Developers Frasers Property and Sekisui House have signed a $2 billion mixed-use development agreement to provide funding for green energy infrastructure at Central Park.
The $26.5 million Environmental Upgrade Agreement (EUA) provides long-term low-cost finance for environmental infrastructure. Central Park’s EUA is only the second such agreement to be signed in NSW and is the City of Sydney’s first EUA.
The EUA was signed by the City of Sydney, landowner Frasers Property, and Eureka Funds Management as trustee of The Australian Environmental Upgrade Fund No2 (TAEUF), a fund established specifically for this EUA, with funds from ANZ and Low Carbon Australia.
The finance documents were signed by the landowner and Central Park’s joint venture developers, Frasers Property Australia and Sekisui House Australia.
The EUA funding provides for the construction of a central thermal and tri-generation electrical plant, which uses low-emission natural gas engines to produce thermal and electrical energy.
The system efficiently uses the bi-products of energy generation (hot and cold water) to provide centrally reticulated heating and cooling for air and water, for use throughout the precinct.

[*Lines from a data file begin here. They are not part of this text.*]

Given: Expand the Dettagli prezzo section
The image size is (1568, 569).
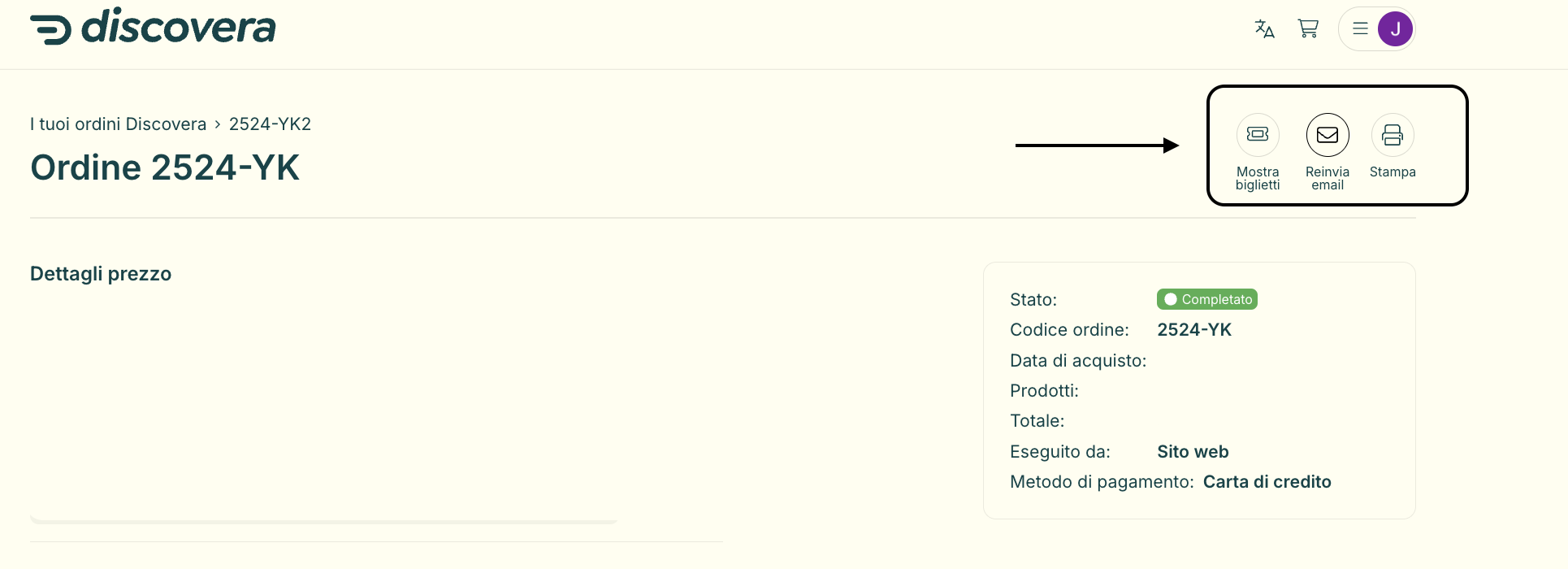Looking at the screenshot, I should pos(101,273).
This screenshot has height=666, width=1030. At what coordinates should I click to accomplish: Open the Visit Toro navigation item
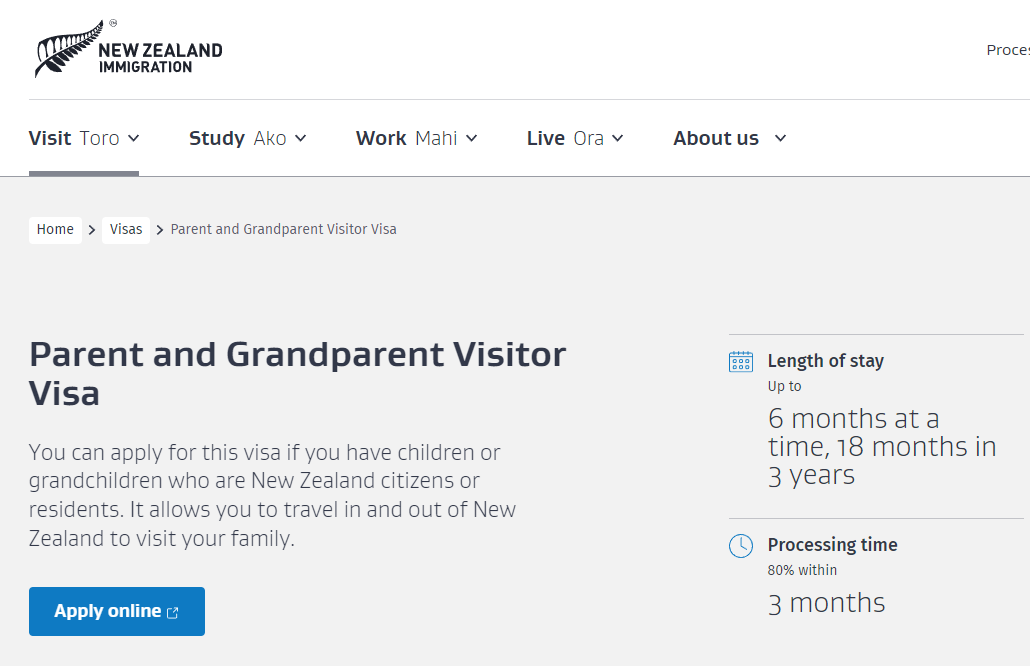pyautogui.click(x=74, y=138)
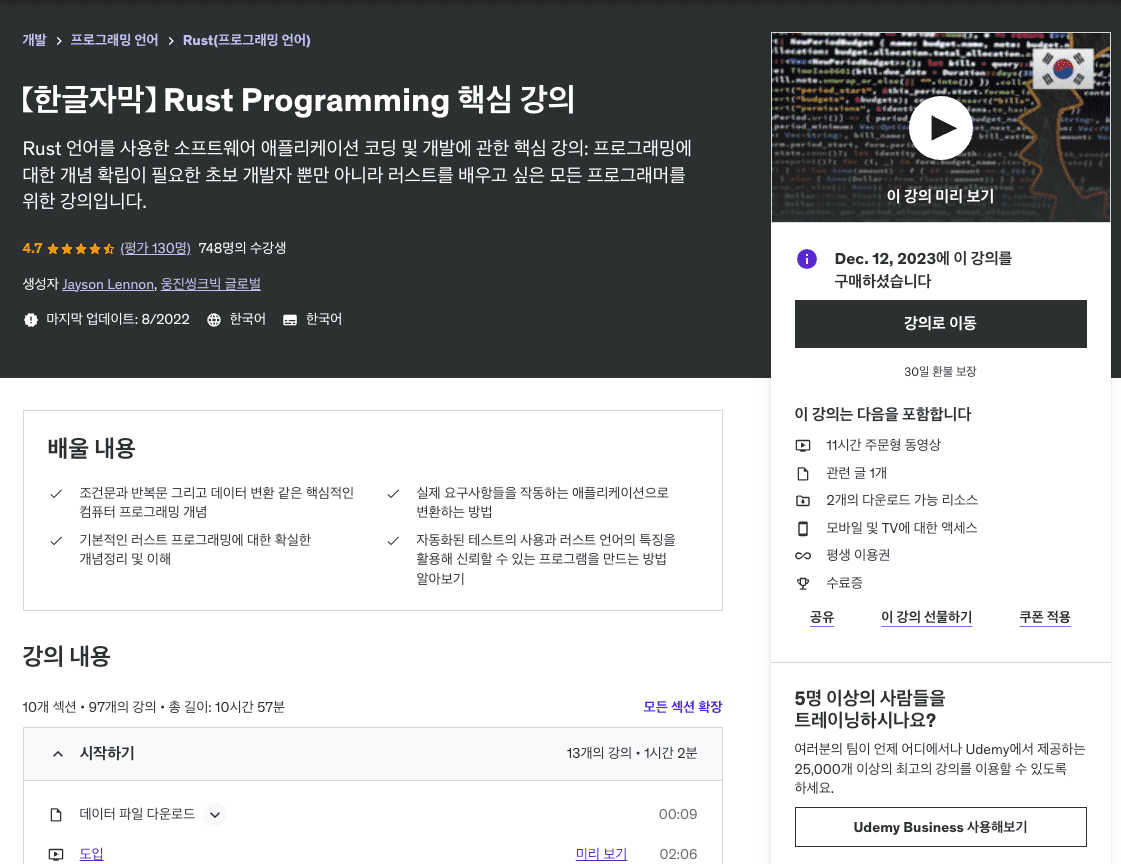Image resolution: width=1121 pixels, height=864 pixels.
Task: Expand all sections with 모든 섹션 확장
Action: tap(682, 707)
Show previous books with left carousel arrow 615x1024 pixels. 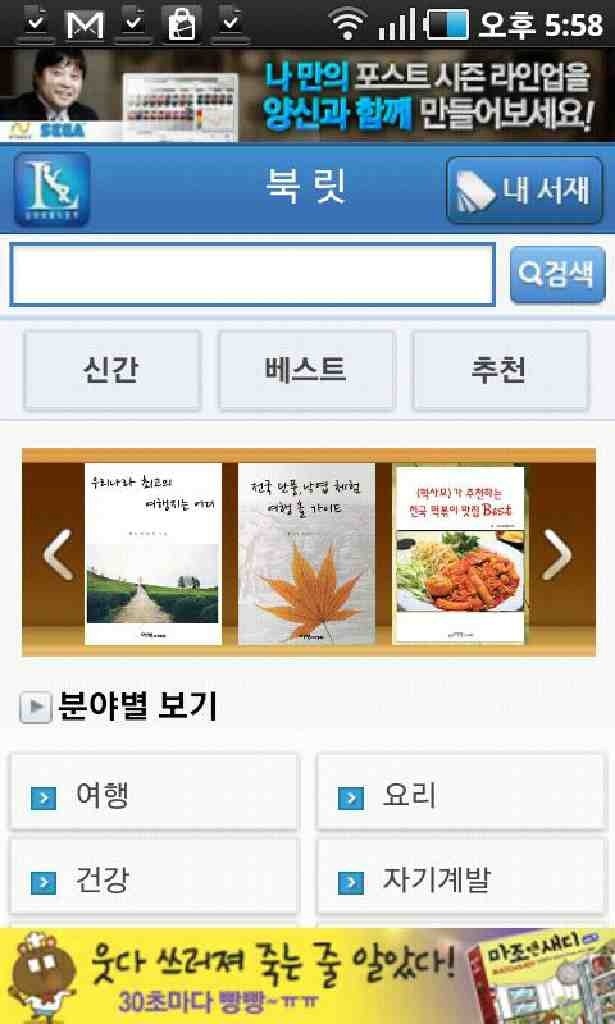pos(57,554)
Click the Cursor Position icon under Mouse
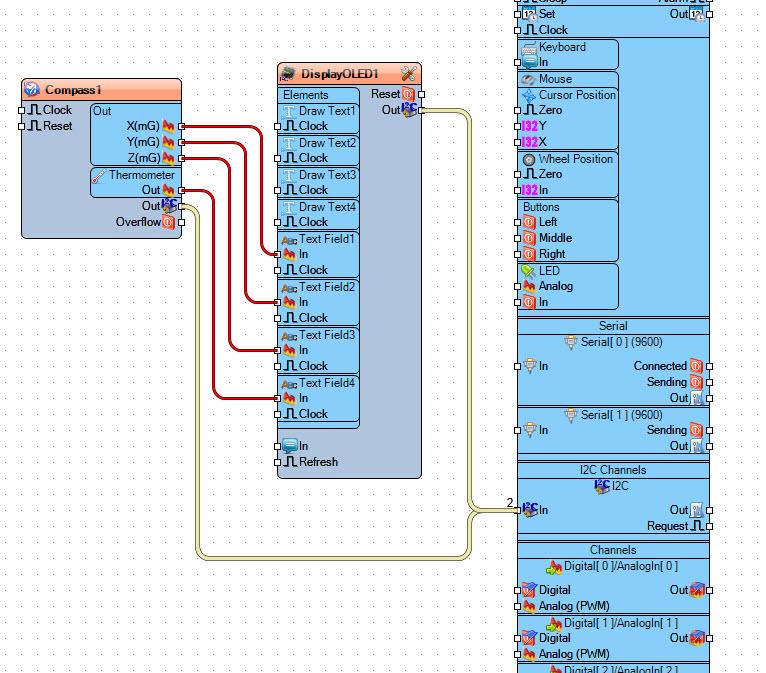Image resolution: width=766 pixels, height=673 pixels. pos(529,95)
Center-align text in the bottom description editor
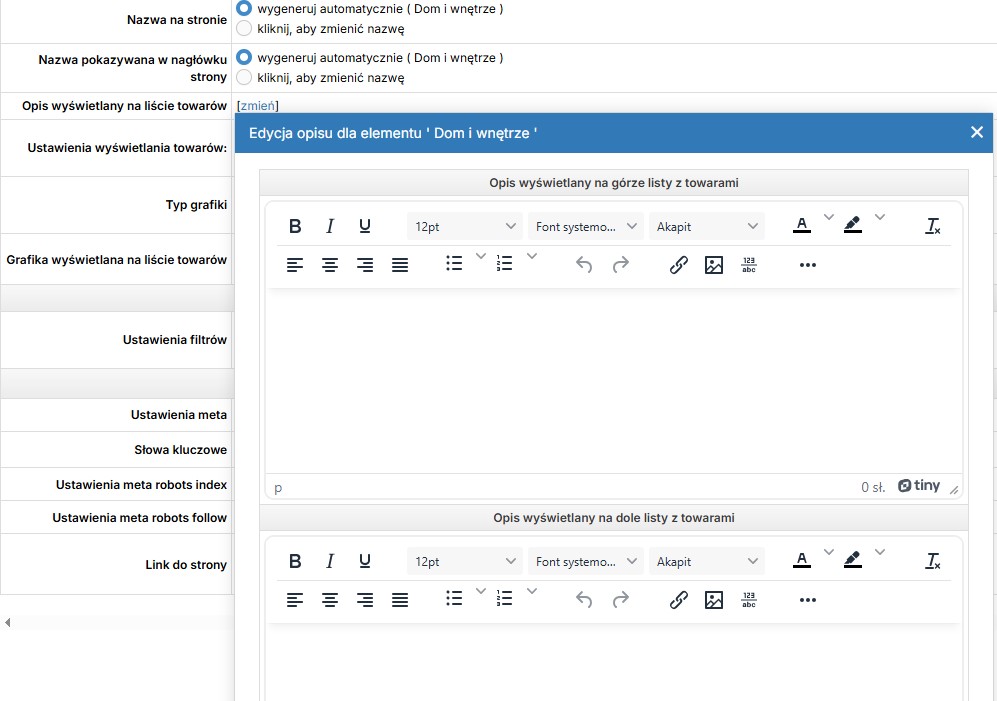The width and height of the screenshot is (997, 701). click(x=329, y=600)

Located underground beneath the historic ‘Brewery Yard’ building, the tri-generation plant will deliver electricity to the site’s historic buildings, and has the potential to be exported to neighbouring buildings offsite.
The tri-generation plant was approved by the NSW Department of Planning and Infrastructure in February 2012, with a subsequent modification approved in May 2012.
Frasers Property and Sekisui House are currently seeking Expressions of Interest for an owner/operator of the tri-generation plant, with the owner/operator to be in place prior to the commissioning of the plant, in late 2013.